The fascinated shoeman hated to let him go. The shoeman knew few celebrities, and a five-mile motor ride was his wildest adventure. But by the light of a secret lamp in the bathroom, when his wife supposed him to have gone to bed, he breathlessly read the Back o' the Beyond Magazine, and slew pirates with a rubber sponge, and made a Turkish towel into a turban covered with quite valuable rubies, and coldly defied all the sharks in the bathtub. He was an adventurer and he felt that Father Appleby would understand his little-appreciated gallantry. He continued, "The madam with you?"
"Yump."
"Say-uh-if I may be so bold and just suggest it, we'd be honored if you and the madam could take dinner at our house and tell us about your trip. The wife and me was talking about it just this morning. The wife said, guessed we'd have to pike out and do the same thing! Hee, hee! And Doc Schergan-fine bright man the doc, very able and cultured and educated-he's crazy to meet you. We were talking about you just this morning-read about your heading this way, in the Indianapolis paper. Say," he leaned forward and whispered, after a look at his clerk which ought to have exterminated that unadventurous youth-"say, is it true what they say, that you're doing this on a ten-thousand-dollar bet?"
"Well," and Father thawed a little, "that's what they're all saying, but, confidentially, and don't let this go any further, it isn't as much as that. This is between you and I, now."
"Oh yessss," breathed the flattered shoeman. "There's your shoes, Mr. Appleby. Four dollars, please. Thank you. And let me tell you, confidentially, you got the best bargain in the store. I can see with half an eye you've learned a lot about shoes. I suppose it's only natural, tramping and wearing them out so fast and visiting the big burgs and all-"
"Huh! Ought to know shoes. Used to be in business. Pilkings &Son's, little old New York. Me and old Pilky practically started the business together, as you might say."
"Well, well, well, well!" The shoeman stared in reverent amazement. Then, as he could think of nothing further to say, he justly observed, "Well!"
"Yump. That reminds me. Make that boy of yours rearrange that counter case there. Those pink-satin evening slippers simply lose all their display value when you stick those red-kid bed-slippers right up ferninst them that way.
"Yes, yes, that's so.
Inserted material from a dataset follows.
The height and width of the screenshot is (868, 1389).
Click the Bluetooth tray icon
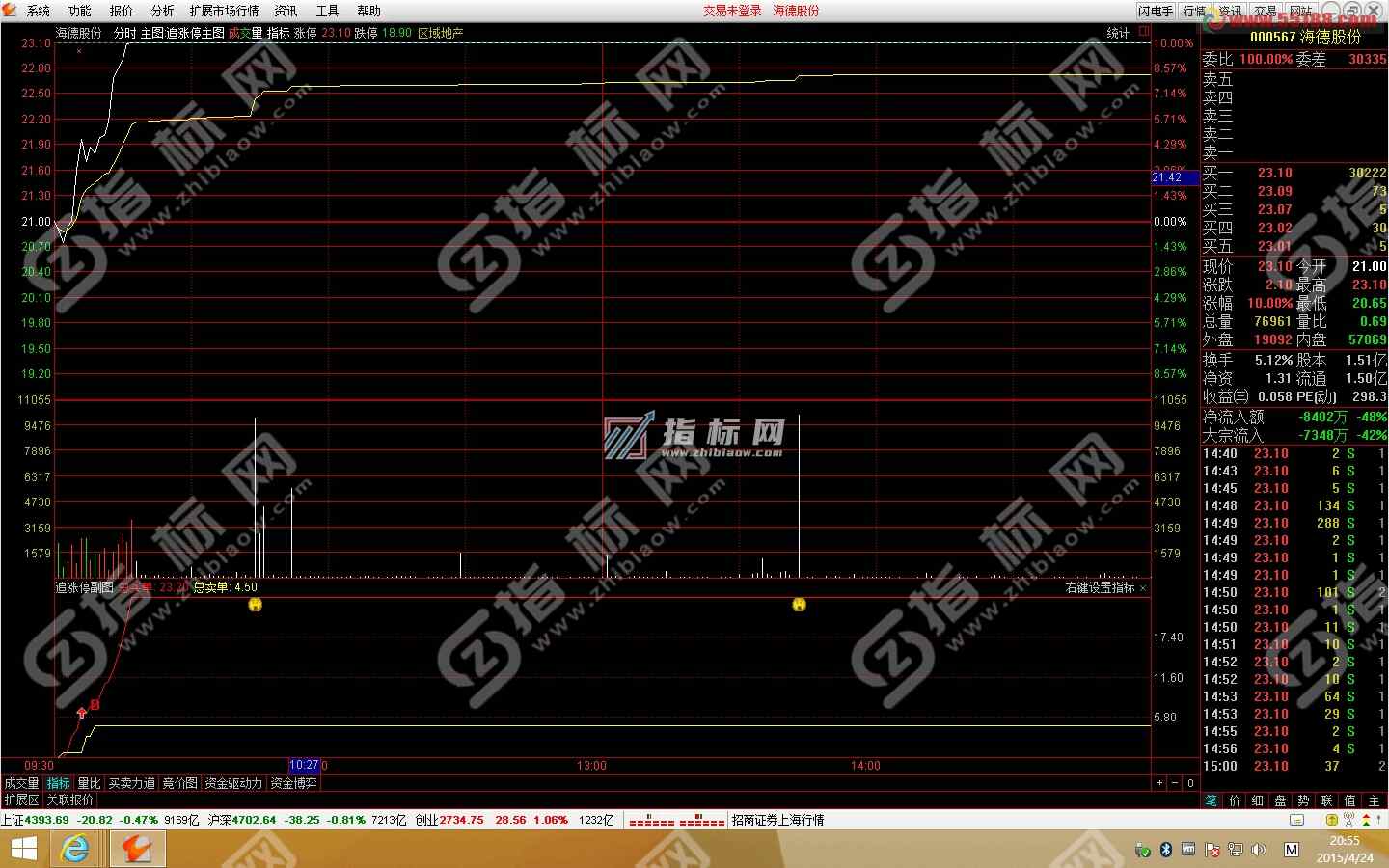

I'm much obliged to you for the tip, Mr. Appleby. That's what it is to be trained in a big burg. But I'll have to rearrange it myself. That boy Peter is no good. I'm letting him go, come Saturday."
"That so?" said Father; then, authoritatively: "Peter, my boy, you ought to try to make good here. Nothing I'd like better-if I had the time-than to grow up in a shoe-store in a nice, pretty village like this."
"Yes, that's what I've told him many's the time. Do you hear what Mr. Appleby says, Peter?... Say, Mr. Appleby, does this town really strike you as having the future for the shoe business?"
"Why, sure."
"Are you ever likely to think about going back into the shoe business again, some day? 'Course," apologetically, "you wouldn't ever want to touch anything in as small a burg as this, but in a way it's kind of a pity. I was just thinking of how the youngsters here would flock to have you give 'em your expert advice as a sporting gentleman, instead of hanging around that cheap-John shoe-store that those confounded worthless Simpson boys try to run."